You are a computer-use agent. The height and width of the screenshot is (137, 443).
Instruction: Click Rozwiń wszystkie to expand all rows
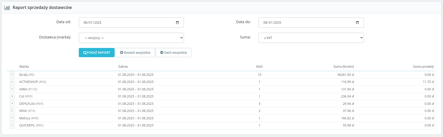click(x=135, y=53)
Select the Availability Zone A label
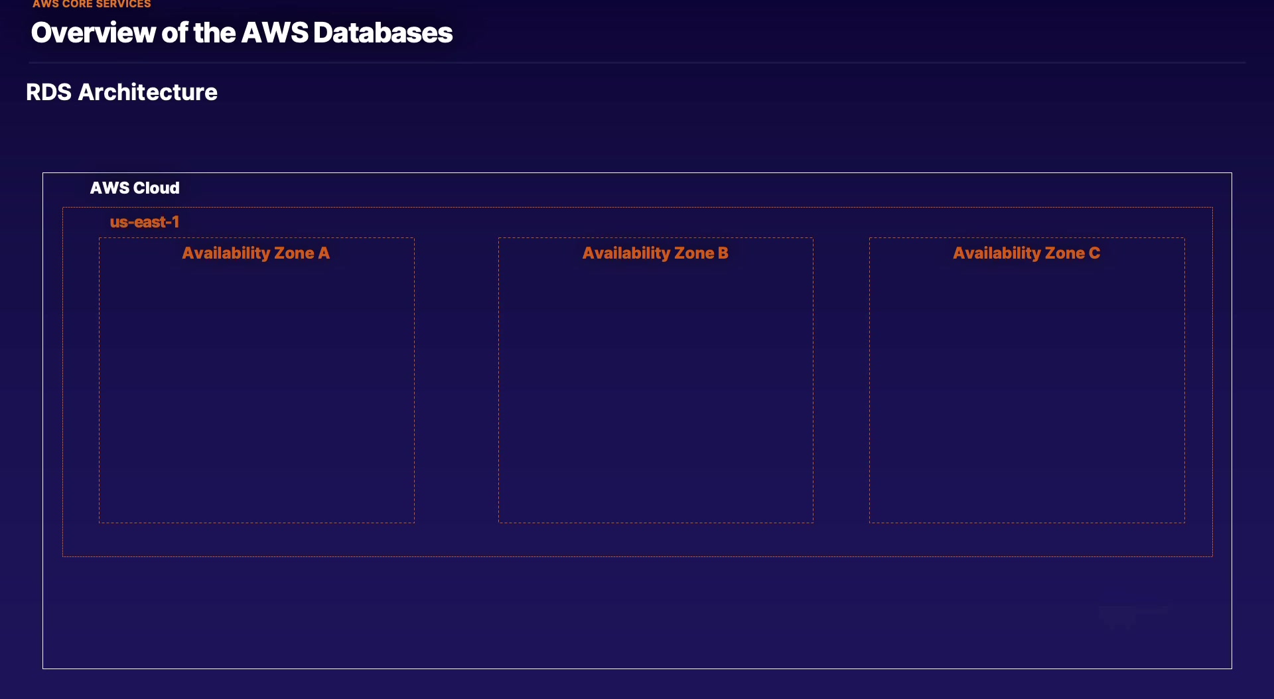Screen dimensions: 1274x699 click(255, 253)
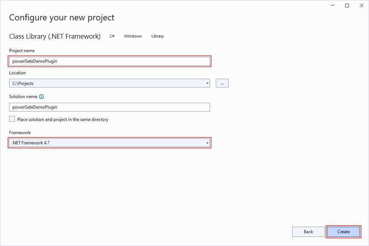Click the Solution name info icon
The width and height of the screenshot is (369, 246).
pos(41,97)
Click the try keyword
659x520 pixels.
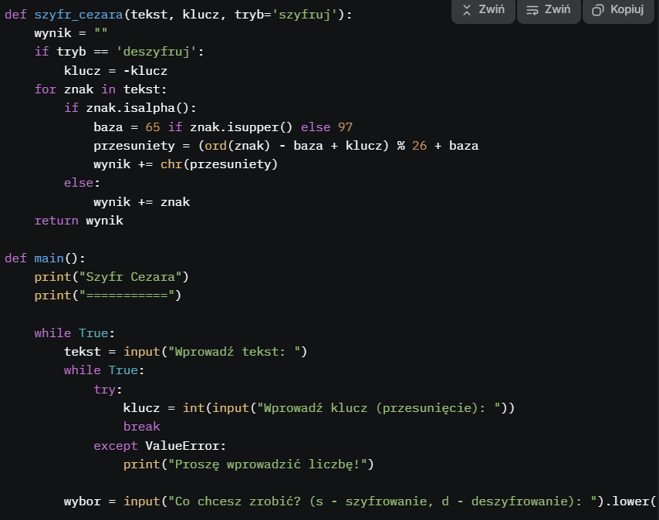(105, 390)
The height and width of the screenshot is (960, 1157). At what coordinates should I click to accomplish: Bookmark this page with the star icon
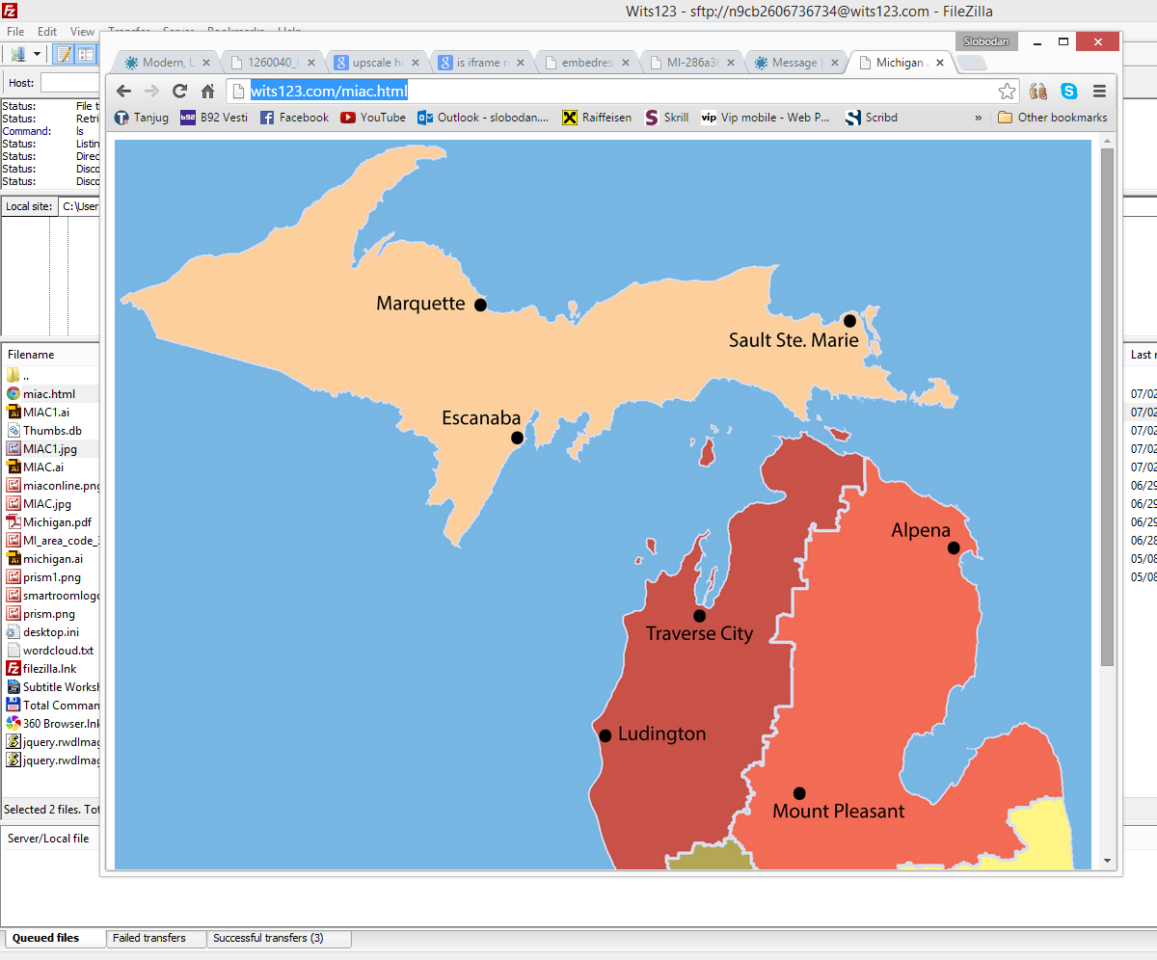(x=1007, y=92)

= = = =

_Work item:_ With the pictures removed, write the listing out word for word.

_Solution to this exercise:_
You are a computer-use agent. The height and width of the screenshot is (137, 443).
Instruction: Click Rozwiń wszystkie to expand all rows
click(x=135, y=53)
Select the Availability Zone A label
Screen dimensions: 1274x699 click(255, 253)
Click the Solution name info icon
The width and height of the screenshot is (369, 246).
pos(41,97)
Click the try keyword
659x520 pixels.
(105, 390)
The height and width of the screenshot is (960, 1157). At what coordinates should I click to accomplish: Bookmark this page with the star icon
(x=1007, y=92)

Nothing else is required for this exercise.